Lors d’une sortie solitaire à skis à la Tête de Valplane (Alpes de Haute-Provence, j’ai eu la chance d’observer un loup à moins de 30 mètres.
Je l’ai remarqué une première fois vers 8h30 : il marchait à petite vitesse. Je l’ai ensuite perdu de vue en raison du relief.
Je l’ai ensuite revu, longtemps immobile, puis il a importuné deux chamois qui traversaient le col. J’ai été surpris par l’attitude des chamois qui ne semblaient pas du tout effrayés : le loup a fait quelques bonds vers eux, les chamois se contentant de respecter une distance minimale (environ 15m.). Arrivé à un col, vers 9h10, le loup était toujours là, au sommet d’un rocher caractéristique. Je l’ai observé ainsi pendant environ 20 minutes.

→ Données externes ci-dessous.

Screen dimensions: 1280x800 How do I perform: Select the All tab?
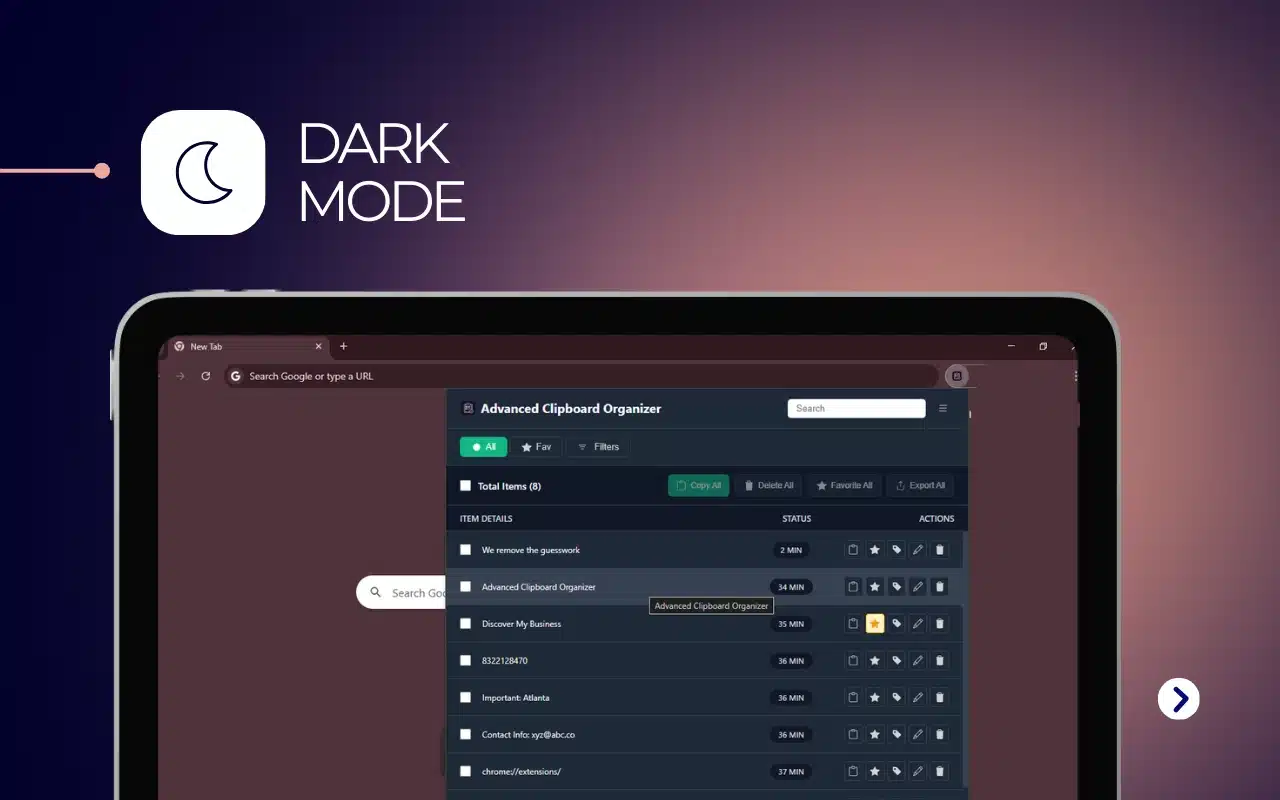tap(484, 447)
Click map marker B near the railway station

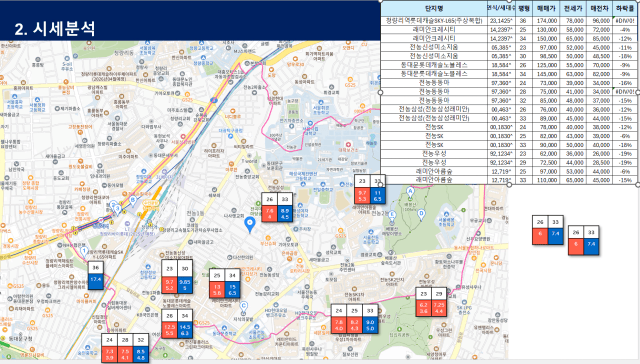[x=133, y=200]
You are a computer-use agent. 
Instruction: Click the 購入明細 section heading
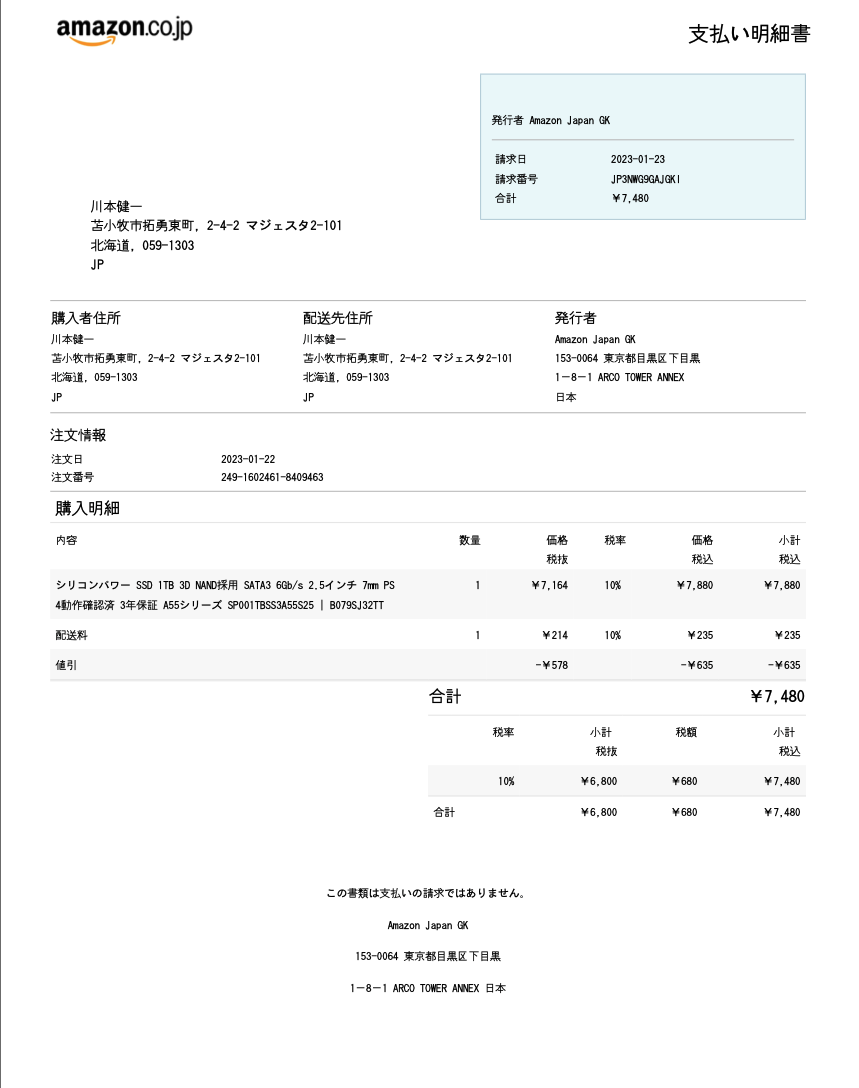[87, 508]
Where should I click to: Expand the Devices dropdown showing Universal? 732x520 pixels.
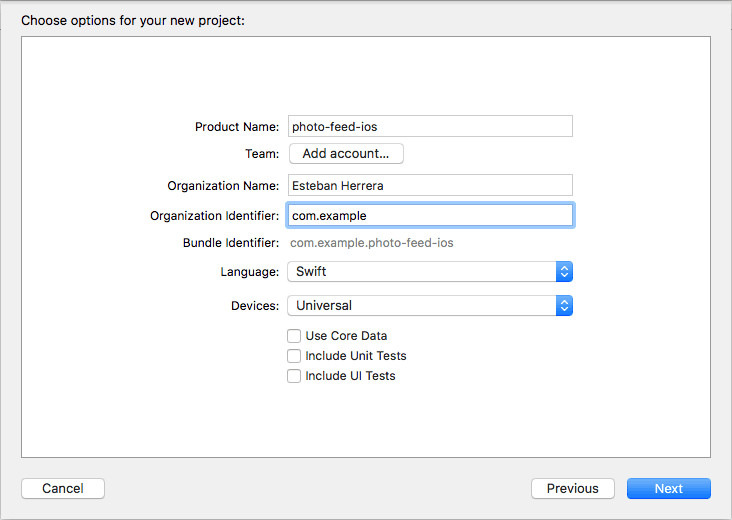click(x=430, y=306)
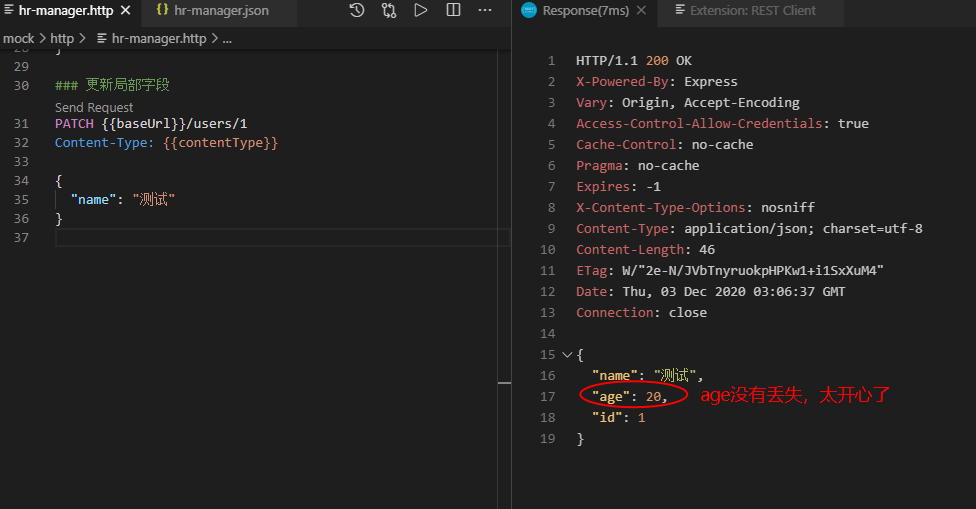Click the REST Client icon on Response tab
Viewport: 976px width, 509px height.
pyautogui.click(x=529, y=11)
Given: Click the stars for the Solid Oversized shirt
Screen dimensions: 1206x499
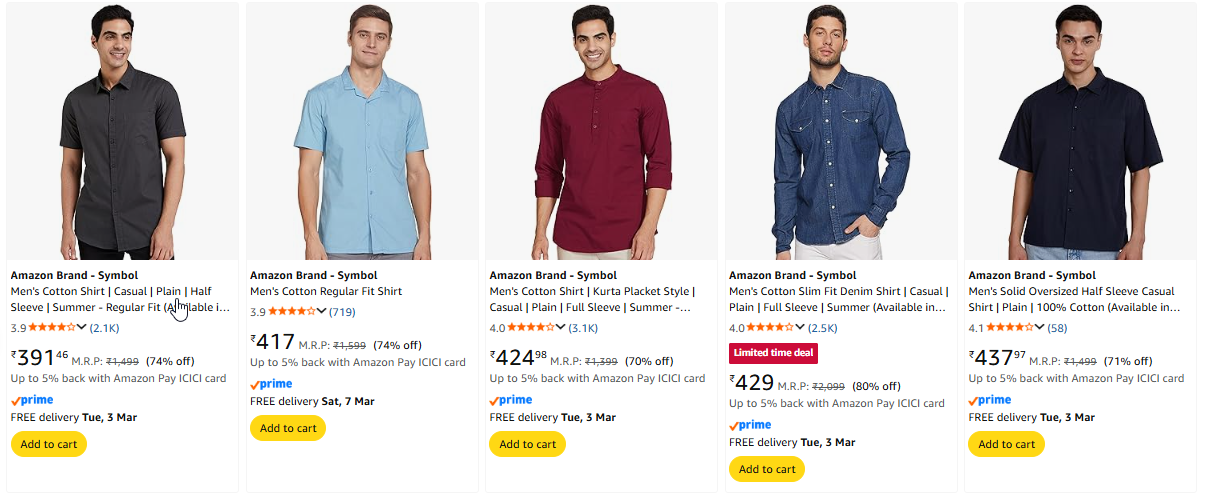Looking at the screenshot, I should point(1010,327).
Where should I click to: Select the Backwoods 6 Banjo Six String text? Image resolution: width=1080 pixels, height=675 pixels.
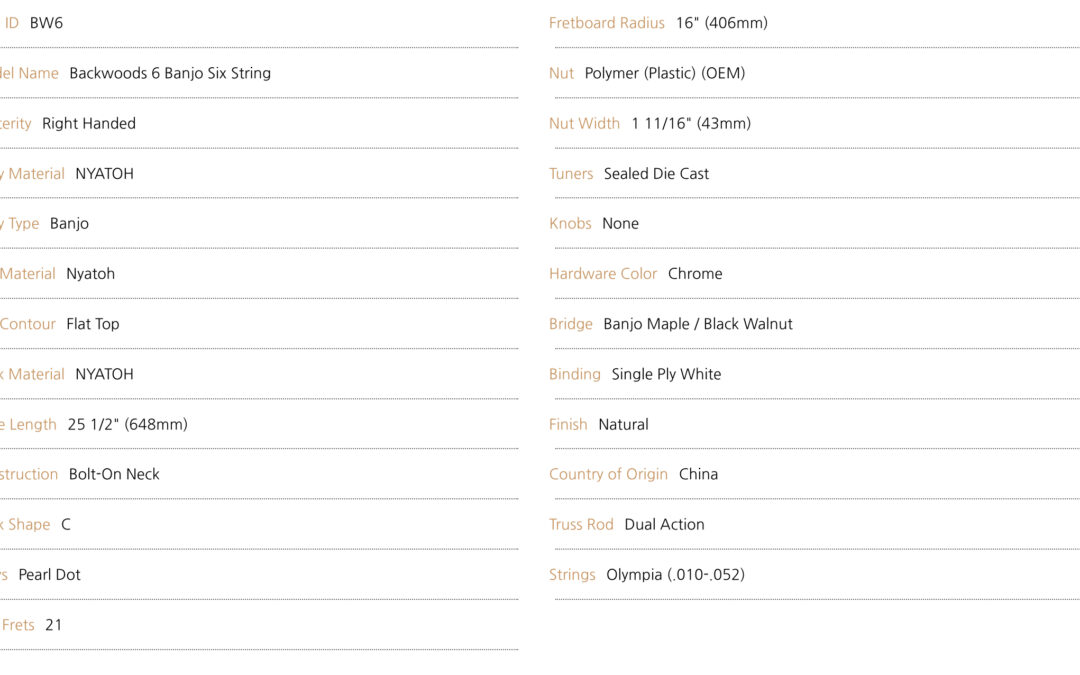(x=170, y=73)
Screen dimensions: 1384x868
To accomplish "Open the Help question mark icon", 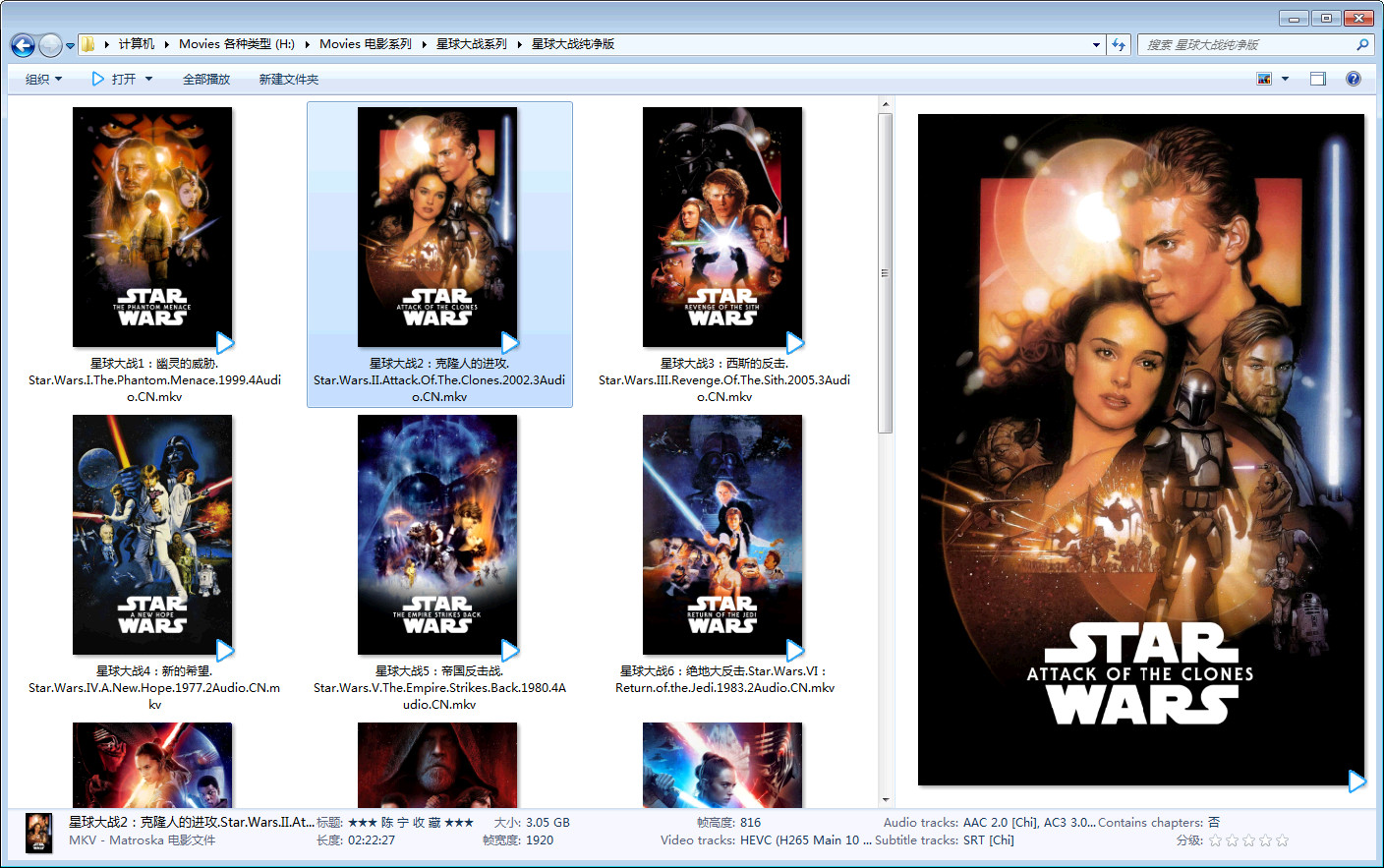I will click(1354, 79).
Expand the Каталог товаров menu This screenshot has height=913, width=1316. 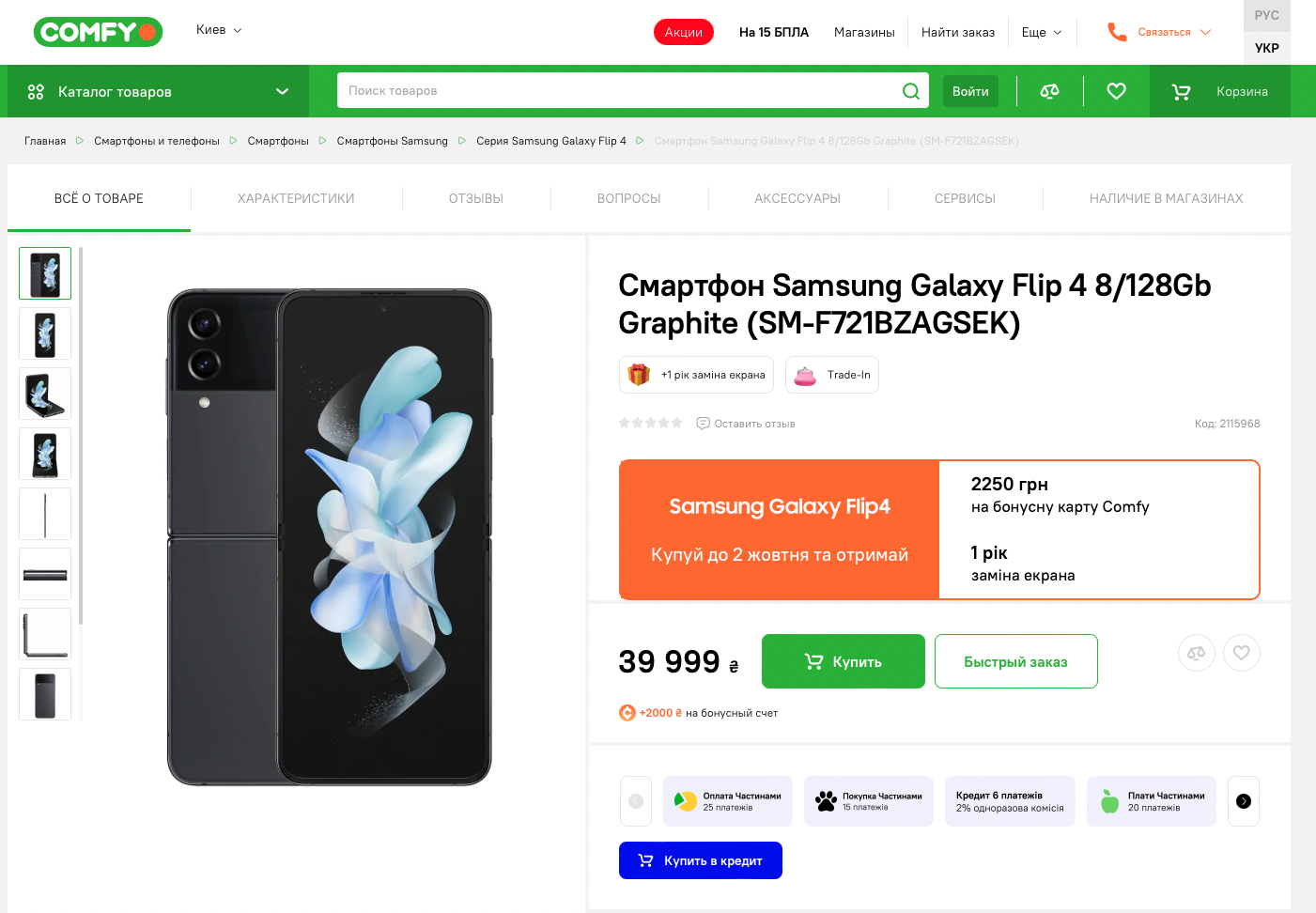158,91
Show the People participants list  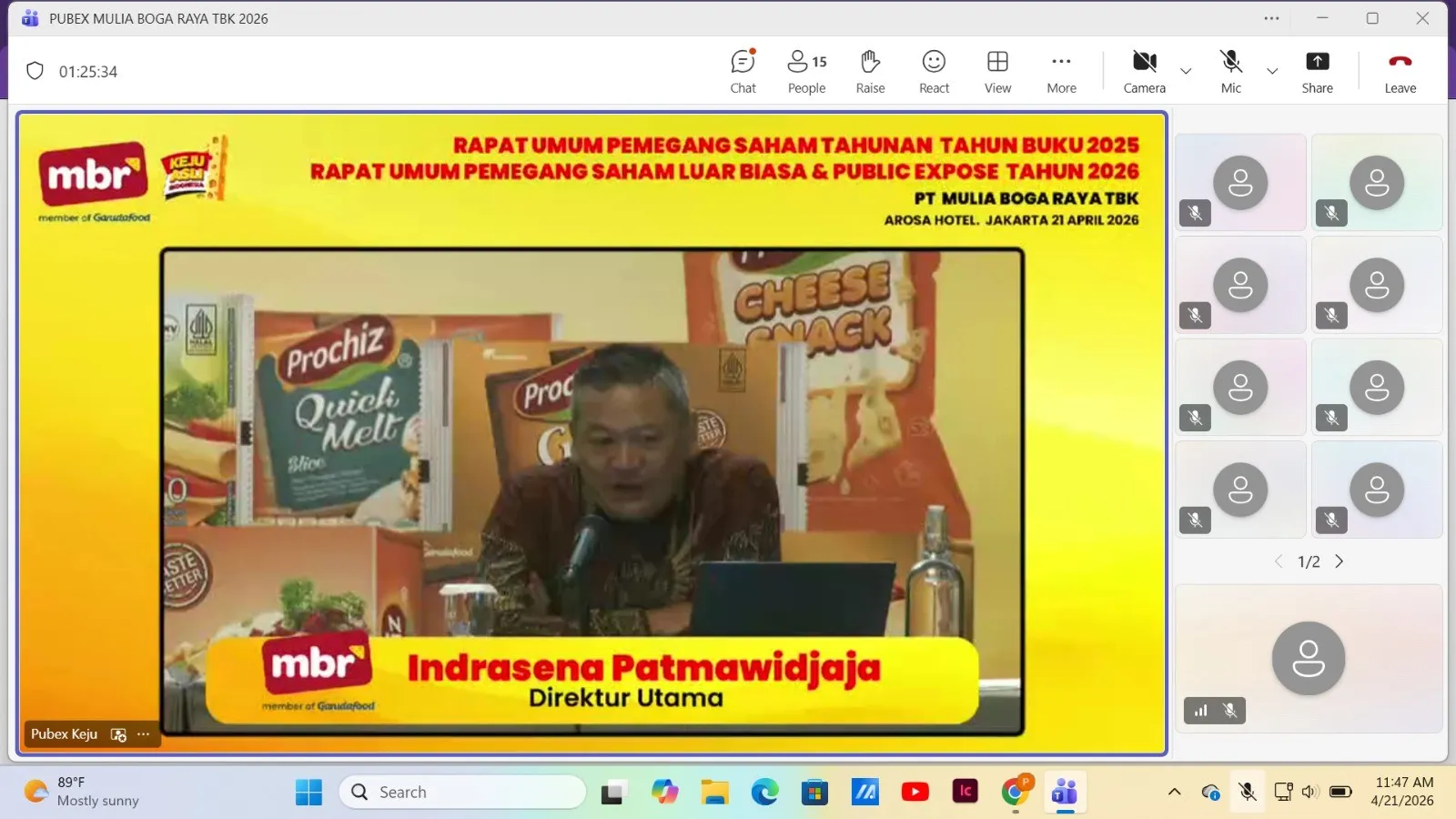pos(806,71)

Si j’avançais un peu trop vers le loup (distance 25/30 mètres) il reculait, quand je reculais le loup reprenait sa position de guet. Ma présence ne semblait pas le déranger : j’avais même du mal à attirer son attention. D’un seul coup, le loup est parti rapidement (photo), mais en essayant de rester furtif, vers un groupe de chamois qui s’étaient rapprochés d’un vallon : il a longé le vallon en descendant pour jaillir à l’endroit où se situaient les chamois. Son attaque a échoué. Je ne l’ai plus revu.